In French memory, one hasn’t seen power become fearful of a book for a very long time. Instead, one had the custom of believing that as long as leftists were preoccupied with writing, at least they weren’t making revolution. Assuredly, times change. Serious history returns.

What founds the accusation of terrorism where we are concerned are suspicions about the coincidence of thought and life; what founds the accusation concerning the association of evil-doers is the suspicion that this coincidence couldn’t have been the result of individual heroism, but communal attention. Negatively, this means that one does not suspect any of those who sign their names to so many fierce critiques of the system of putting the least of their firm resolutions into practice; the insult is strong enough. Unfortunately, I am not the author of The Coming Insurrection, and this whole affair will end up convincing us of the essentially repressive [policiere] character of the author’s function.

On the other hand, I am a reader. Re-reading it, just last week, I better understood the hysterical bad temper that, from high up, motivates the State to hound its presumed authors. The scandal of the book is that all that figures in it is rigorously, catastrophically true and it does not cease to prove itself true, little by little, each day. Because what proves itself, under the outward appearance of this “economic crisis,” this “collapse of confidence,” and this “massive rejection of the ruling classes,” is indeed the end of a civilization, the implosion of a paradigm, namely, that of the government, which rules everything in the West — the relations of beings to themselves no less than to the political order, religion or the organization of business. At all levels of the present, there is a gigantic loss of mastery that no word-games [maraboutage] by the police will be able to remedy.
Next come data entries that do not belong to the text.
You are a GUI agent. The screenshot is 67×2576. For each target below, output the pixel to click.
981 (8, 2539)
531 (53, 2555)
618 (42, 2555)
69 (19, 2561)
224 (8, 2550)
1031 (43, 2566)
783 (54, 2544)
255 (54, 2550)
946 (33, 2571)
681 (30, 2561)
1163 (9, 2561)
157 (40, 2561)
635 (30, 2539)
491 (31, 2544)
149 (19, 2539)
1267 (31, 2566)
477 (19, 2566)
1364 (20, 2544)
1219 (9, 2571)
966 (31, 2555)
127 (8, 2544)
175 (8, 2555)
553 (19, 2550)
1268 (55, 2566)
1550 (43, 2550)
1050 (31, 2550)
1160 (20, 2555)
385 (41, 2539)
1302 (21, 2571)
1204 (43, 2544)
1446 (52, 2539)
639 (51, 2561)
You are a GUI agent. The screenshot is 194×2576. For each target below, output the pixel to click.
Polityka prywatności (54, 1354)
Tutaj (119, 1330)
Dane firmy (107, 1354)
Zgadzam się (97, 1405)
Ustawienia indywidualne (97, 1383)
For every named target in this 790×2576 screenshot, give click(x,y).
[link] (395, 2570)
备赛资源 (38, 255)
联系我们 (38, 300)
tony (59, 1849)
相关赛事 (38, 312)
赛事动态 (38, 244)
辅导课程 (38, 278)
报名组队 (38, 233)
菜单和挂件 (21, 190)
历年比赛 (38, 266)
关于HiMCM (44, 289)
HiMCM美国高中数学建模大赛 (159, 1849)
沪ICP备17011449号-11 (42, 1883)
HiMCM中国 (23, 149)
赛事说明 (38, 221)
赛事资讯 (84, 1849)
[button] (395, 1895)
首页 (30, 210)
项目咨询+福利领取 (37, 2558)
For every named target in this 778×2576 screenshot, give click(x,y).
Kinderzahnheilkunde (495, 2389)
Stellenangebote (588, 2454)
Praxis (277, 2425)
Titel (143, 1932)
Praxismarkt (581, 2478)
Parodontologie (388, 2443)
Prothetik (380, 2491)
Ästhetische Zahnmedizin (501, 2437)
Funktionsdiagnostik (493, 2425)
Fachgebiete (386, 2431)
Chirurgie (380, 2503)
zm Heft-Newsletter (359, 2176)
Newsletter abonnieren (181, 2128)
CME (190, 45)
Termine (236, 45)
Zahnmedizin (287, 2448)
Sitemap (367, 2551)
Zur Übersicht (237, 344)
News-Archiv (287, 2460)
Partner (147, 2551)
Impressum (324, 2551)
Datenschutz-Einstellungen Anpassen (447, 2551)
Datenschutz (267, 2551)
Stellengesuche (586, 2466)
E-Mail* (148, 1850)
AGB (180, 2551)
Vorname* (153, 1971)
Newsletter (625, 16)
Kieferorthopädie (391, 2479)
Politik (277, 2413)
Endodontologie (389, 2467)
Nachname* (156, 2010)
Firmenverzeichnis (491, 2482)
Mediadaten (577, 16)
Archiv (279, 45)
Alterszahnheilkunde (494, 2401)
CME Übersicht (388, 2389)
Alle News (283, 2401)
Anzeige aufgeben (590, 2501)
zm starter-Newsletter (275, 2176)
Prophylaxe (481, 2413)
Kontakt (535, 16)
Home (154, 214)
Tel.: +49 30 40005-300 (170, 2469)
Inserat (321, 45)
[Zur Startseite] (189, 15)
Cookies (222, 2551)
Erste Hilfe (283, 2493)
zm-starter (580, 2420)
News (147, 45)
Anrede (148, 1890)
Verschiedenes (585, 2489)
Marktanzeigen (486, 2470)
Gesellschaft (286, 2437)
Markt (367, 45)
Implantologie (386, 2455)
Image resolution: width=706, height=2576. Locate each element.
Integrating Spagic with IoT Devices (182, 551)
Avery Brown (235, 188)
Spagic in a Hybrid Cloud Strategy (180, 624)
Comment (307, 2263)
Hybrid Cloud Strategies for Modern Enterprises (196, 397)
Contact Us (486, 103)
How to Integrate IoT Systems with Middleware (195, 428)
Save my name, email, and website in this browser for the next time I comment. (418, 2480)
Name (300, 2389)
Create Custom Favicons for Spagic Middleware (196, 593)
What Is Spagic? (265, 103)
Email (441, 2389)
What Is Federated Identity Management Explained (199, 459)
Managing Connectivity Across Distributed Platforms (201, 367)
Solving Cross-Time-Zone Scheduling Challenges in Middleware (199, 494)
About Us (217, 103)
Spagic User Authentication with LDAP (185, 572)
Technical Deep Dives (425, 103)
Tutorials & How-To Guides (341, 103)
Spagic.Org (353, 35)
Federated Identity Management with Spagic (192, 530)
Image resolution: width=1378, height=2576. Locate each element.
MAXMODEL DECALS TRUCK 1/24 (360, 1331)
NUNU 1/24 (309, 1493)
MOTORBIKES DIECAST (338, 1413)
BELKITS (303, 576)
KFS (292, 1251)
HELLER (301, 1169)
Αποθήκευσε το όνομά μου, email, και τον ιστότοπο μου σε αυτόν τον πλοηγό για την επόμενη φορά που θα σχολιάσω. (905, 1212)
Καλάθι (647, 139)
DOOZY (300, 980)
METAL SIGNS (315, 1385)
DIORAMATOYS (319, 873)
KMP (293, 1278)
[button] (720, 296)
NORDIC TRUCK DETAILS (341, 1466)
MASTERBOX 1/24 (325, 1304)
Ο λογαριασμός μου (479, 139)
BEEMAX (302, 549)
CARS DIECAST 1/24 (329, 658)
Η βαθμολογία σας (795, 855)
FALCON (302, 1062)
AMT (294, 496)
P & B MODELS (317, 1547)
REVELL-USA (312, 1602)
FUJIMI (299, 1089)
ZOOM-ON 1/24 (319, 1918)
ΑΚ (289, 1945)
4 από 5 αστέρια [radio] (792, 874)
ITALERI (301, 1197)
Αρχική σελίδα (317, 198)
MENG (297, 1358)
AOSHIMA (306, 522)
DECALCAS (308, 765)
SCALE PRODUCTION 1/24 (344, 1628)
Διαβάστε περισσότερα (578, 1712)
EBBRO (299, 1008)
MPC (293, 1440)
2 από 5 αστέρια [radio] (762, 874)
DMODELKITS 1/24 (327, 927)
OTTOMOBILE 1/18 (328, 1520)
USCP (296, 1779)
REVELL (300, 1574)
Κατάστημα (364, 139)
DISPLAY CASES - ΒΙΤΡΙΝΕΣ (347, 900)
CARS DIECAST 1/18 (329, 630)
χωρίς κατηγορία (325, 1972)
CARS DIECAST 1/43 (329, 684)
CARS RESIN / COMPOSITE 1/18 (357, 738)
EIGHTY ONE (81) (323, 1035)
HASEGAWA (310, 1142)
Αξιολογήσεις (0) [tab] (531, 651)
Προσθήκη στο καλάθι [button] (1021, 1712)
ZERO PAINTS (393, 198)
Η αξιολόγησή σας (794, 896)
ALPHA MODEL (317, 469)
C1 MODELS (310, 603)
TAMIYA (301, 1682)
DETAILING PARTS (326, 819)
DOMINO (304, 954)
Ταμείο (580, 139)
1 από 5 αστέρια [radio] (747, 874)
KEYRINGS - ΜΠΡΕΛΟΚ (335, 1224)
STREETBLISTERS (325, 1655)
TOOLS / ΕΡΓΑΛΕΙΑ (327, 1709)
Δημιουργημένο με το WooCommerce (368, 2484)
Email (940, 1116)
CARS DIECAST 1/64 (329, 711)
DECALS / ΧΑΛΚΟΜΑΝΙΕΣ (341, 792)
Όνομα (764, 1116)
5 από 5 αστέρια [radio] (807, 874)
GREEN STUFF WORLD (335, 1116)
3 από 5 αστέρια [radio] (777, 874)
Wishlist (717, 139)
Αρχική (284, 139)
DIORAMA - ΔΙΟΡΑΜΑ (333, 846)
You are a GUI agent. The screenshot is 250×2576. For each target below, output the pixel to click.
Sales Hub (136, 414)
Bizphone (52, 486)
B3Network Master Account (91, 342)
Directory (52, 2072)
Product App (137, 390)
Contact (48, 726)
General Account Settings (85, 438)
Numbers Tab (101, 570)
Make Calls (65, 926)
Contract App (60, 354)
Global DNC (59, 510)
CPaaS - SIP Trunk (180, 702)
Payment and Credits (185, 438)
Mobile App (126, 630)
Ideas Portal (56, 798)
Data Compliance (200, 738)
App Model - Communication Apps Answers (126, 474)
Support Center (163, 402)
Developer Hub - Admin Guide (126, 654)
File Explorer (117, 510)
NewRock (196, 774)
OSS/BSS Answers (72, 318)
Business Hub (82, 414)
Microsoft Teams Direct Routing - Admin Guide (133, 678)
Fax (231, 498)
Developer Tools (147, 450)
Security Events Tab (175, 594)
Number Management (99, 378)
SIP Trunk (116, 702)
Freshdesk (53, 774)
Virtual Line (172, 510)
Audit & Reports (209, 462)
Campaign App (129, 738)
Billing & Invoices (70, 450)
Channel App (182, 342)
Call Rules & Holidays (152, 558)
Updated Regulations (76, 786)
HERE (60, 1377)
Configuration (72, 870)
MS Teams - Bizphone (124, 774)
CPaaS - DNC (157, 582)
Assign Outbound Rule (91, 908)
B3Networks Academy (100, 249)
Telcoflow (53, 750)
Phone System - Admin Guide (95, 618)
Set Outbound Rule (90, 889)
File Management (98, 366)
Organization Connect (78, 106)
It is not by skewering us with prison terms, microscopic surveillance, judicial supervision and prohibitions upon communication because we might be the authors of these lucid findings that one will make what has been found disappear. The characteristic of truth is that it escapes, barely enunciated, from those who formulate it. Governments: it doesn’t accomplish anything if you send us to jail; quite the contrary.

Q. You’ve read Discipline and Punish by Michel Foucault. Does this analysis still seem pertinent to you

A. The prison is indeed the dirty little secret of French society, the key to and not the margins of the most respectable social relations. What is concentrated in the prison is not a pile of wild barbarians, as it pleases some people to think, but in fact the ensemble of the disciplines that weave together so-called “normal” existence outside. Supervisors, the canteen, soccer games in the courtyard, one’s use of time, divisions, camaraderie, fights and ugly architecture: one has to have been in prison to take the full measure of the carceral in the school, the “innocent” schools of the Republic.

Envisioned from this impregnable angle, prison isn’t a pit [repaire] for society’s failures; instead, current society is a failed prison. The same organization of separations, the same administration of misery through shit,[6] TV, sports and porno reigns everywhere else, but much less methodically than in prison. To conclude: these high walls only hide from view this truth of explosive banality: there are lives and souls, entirely equal, who drag themselves along on both sides of the barbed wire, and because of it.

If one avidly tracks down the testimonies “from the inside” that finally expose the secrets that the prison conceals, it is done to better to hide the secret that the prison is: the secret of your servitude, you who are reputedly free, while its menace weighs invisibly on each of your gestures.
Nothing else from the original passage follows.